Venom studies were made by hind paw injection of whole Eastern Brown snake venom (Pseudonaja textilis reconstituted from lyophilised form obtained from Venom Supplies, Adelaide, SA) into the rat hind paw. Serum venom concentrations were measured before and as a function of time after hind paw venom injection of PTx at 0.15 mg/kg. Serum venom concentrations were measured by enzyme immunoassay (EIA) using a polyclonal antibody mixture to PTx venom46. Serum venom concentration profiles were measured for control (i.e. no intervention) and two experimental conditions that impeded lymphatic transport, these being limb cooling or a limb pressure cuff. Limb cooling experiments were made applying rapid hind limb cooling immediately following hind paw venom injection, a procedure that allowed investigation of the effects of cooling on the changes in serum venom concentration, sub-dermal cooling being relatively rapid, and also the value of cooling as a snakebite first aid for elapid snakebite. Limb cooling to lower temperatures (e.g. 3–4 °C) tended to decrease animal body temperature from 33–37 °C to 29–32 °C despite extra body heating. Pressure cuff measurements were made using a miniaturised sphygmomanometer that allowed application of a set pressure over the test hind limb. Pressure was applied at 50 mmHg within 20 s after injection of venom (test hind limb not cooled). Blood collection involved taking 200 μl samples through a carotid cannula, normally at times 1 min before and then 5, 10, 20, 40, 60, 90, 120, and 180 min after venom injection with corresponding saline infusion made to maintain blood volume.

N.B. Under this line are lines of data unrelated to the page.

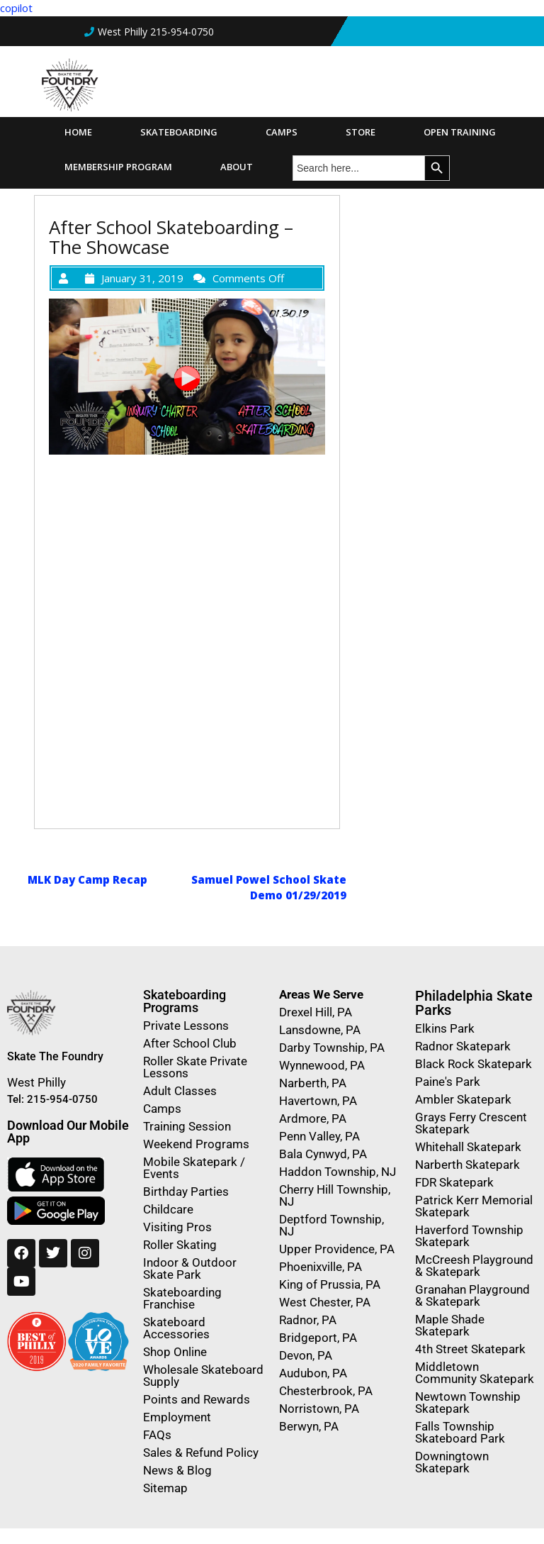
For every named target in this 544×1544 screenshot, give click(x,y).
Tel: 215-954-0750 (52, 1099)
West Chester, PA (324, 1302)
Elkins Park (445, 1028)
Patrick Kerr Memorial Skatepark (474, 1206)
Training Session (187, 1126)
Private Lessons (186, 1025)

Blood samples were immediately stored on ice and serum samples obtained by centrifugation at the end of the 3 h experiment with samples then stored at −80 °C until EIA analysis (typically 1–4 weeks later).

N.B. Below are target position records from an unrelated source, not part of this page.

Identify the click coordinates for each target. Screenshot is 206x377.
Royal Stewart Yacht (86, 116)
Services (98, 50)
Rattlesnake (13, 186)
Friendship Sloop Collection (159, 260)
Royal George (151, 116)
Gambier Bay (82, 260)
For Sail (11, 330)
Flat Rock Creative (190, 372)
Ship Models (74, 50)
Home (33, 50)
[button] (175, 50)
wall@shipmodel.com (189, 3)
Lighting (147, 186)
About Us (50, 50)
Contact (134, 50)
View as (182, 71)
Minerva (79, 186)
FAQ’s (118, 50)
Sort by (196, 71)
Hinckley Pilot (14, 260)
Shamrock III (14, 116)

Time to respiratory arrest measurements involved injecting 20–50 μl of 10 mg/ml PTx venom to give a final dose of 1 mg/kg. Test limb cooling to the desired temperature was established before venom injection.

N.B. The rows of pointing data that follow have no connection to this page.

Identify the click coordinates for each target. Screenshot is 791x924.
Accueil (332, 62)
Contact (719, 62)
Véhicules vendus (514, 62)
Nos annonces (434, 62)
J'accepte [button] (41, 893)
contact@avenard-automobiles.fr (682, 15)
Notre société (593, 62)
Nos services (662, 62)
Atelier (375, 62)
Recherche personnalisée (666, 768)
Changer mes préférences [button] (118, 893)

Vascular permeability to albumin was assessed by fluorescently imaging extravasation of Evans blue on the lower back of anaesthetised non-recovery Wistar rats. Rats were anaesthetised and then the lower back and hindquarters were shaved followed by depilation with a hair removal cream (NairTM, Australia). Evans blue was injected IV at 20 mg/kg. The effects on extravasation of PTx venom was then assessed by subcutaneous injection of 50 ml of PTx venom at 0.01 mg/kg in phosphate buffered saline (PBS) and also injecting an adjacent region with 50 ml of PBS. This experiment was repeated on several rats varying the location of the injections. Extravasation was assessed using the azo dye Evans blue which binds to albumin47. This dye is fluorescent when excited by either 488 or 540 nm light with maximal emission at 680 nm48, our choice being excitation with 488 nm laser light passed through a diffuser.

Statistical analysis

Statistical analysis, performed using Graphpad Prism (Graphpad Software, USA), utilised paired or unpaired two-tailed t-test and non-parametric Mann Whitney test where ranks are compared. Some data were analysed using two-way ANOVA with post hoc testing using non-paired two-tailed t tests. Except otherwise noted, data are presented as means ± standard error of the mean (SEM) obtained from independent data points with the number of animals denoted by n.